Top of Data excerpts

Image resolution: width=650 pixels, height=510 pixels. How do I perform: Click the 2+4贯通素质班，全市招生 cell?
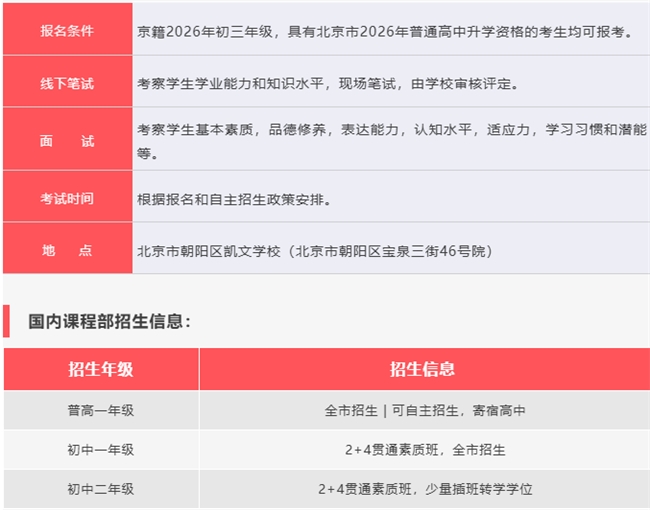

Bottom of Data excerpts
Top of Data excerpts

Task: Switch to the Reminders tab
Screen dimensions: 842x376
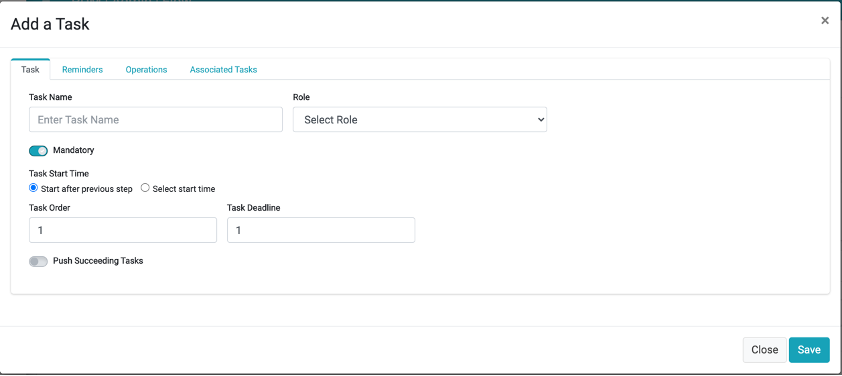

Bottom of Data excerpts
Top of Data excerpts

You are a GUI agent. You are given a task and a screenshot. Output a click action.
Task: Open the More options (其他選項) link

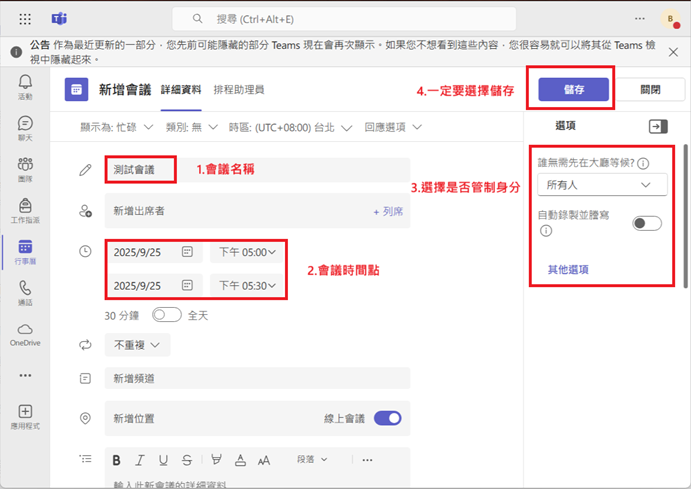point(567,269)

Bottom of Data excerpts

● Exercise objective
Please give an exact copy of the lines above, beginning with the line containing "Task: Switch to the Reminders tab" and running through the line containing "Screen dimensions: 842x376", and of no other lines.

● Exercise answer
Task: Switch to the Reminders tab
Screen dimensions: 842x376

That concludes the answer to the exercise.